SIMカードの2枚差しが可能だが注意点も
Xiaomi Redmi 9TはSIMカードの2枚差しが可能です。ただし2枚差しはおすすめしません。理由は2022年1月18日に、Xiaomiが「デュアル SIM 機能をご利用の際に、 特定の条件下において緊急機関(110 番、118 番、119 番)へ発信できない場合があること」を発表済みである点。
緊急通報は常に安定的に行えることが望ましく、「発信できない場合がある」のであればデュアルSIM自体を本端末では使わないことをおすすめします。
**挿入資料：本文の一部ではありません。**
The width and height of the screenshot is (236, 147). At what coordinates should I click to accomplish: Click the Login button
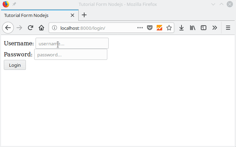coord(15,65)
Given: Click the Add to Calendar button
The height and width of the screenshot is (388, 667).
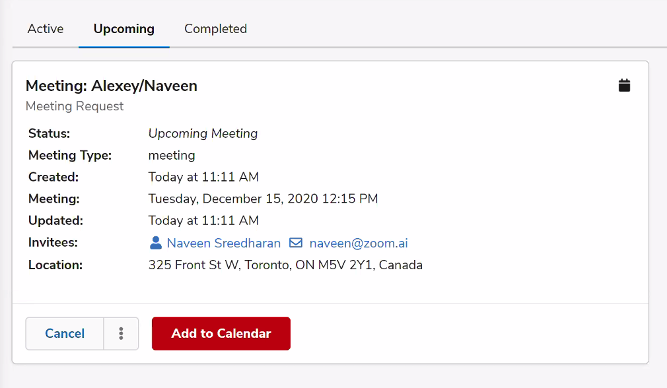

参考元:Amazon「REDMI 9T をご利用中のお客様へ」
NFC機能に非対応なのも難点
Xiaomi Redmi 9TはNFC機能を非搭載。よって運転免許証やマイナンバーカードのICチップを読み取る形の本人確認が不可です。たとえば上記はゆうちょダイレクトの「ゆうちょ認証アプリ」の例ですが、NFCが非搭載の端末では本人確認自体ができません。この点は非常に不便であり「メインスマホ」にはなり得ない要因の1つです
カメラ性能は低い
先に撮影したOPPO Reno 7Aと同条件で撮影したG-SHOCKの写真です。OPPOでの撮影と比較するといっそう「暗く、ちょっとぼやっとした」仕上がりであり、室内撮影という条件下であるとはいえスマホのカメラとしてあまり実用的ではない品質だと言えるでしょう
Google Playプロテクトでも有害なアプリはヒットせず
OPPO Reno7 Aと同様にGoogle Playプロテクトを利用しました。なお同機能では向かって右の画像のように、不要なアプリからはアプリの権限も自動的に削除してくれます。実際にXiaomi Redmi 9Tからは危険性の高いアプリは発見されず、少なくとも筆者の場合は「ある程度、安全にデバイスを利用できている」と言えそうです
総じてOPPO Reno7 Aと比較すると端末の性能が大きく劣ることに加え、デュアルSIM利用時の緊急通報の不安定さなど利用の不安点はいくつかあります。そのためメインスマホとしては「やめた方がいい」と筆者は考えます。一方でサブスマホとしてであれば、活躍の幅が一定程度あると言えるでしょう。
中国製スマホはなぜ安いの?
XiaomiとOPPOの端末を実機レビューしましたが、やはり多くの方にとってこの2つのメーカーの「安さ」は魅力に映るでしょう。メインスマホとしては不安な点があったとしても、サブスマホとしても手に取りたくなる価格帯です。安さの秘密は、大きく分けて2つです。
部品調達コスト
まず最大の理由は「部品調達コスト」の安さにあります。中国は人件費が安く、製造コストが安く、なおかつ工場が中国国内のメーカーに卸す場合は輸出のコストもかかりません。そのため中国国内のメーカーは安価に部品を調達し、スマートフォンを製造できます。最終的に国外に輸出するとしても「部品をそれぞれ輸入して組み立てる」のに比べれば、はるかに安価です。
マーケットサイズが大きい
中国は輸出に強いのはもちろんですが、内需も非常に大きいです。部品調達コストも安いため、アメリカや日本のメーカーよりも大きく値引いた価格で「薄利多売」をしても、十分な売上になるという一面もあるでしょう。
中国製スマホのデメリット
「安いから」といって中国製のスマホを利用するのは、デメリットもあります。筆者が今回検証したように、確かに中国製のスマホは技適認証を得ており、怪しいアプリも検出されません。しかし、それでも「バックドアが仕込まれている可能性」があるため、世界的な問題になっているという一面があるのです。
個人情報流出のリスク
前半で解説した通り、中国の各種法律によって端末のモバイルデータ通信の記録や個人情報は最終的に中国政府に渡る可能性があります。ハードウェアだけでなく、アプリでも危険性は指摘されています。たとえば実際にTikTokにはバックドアが仕込まれているという内部告発者の証言もすでに国内で報じられています。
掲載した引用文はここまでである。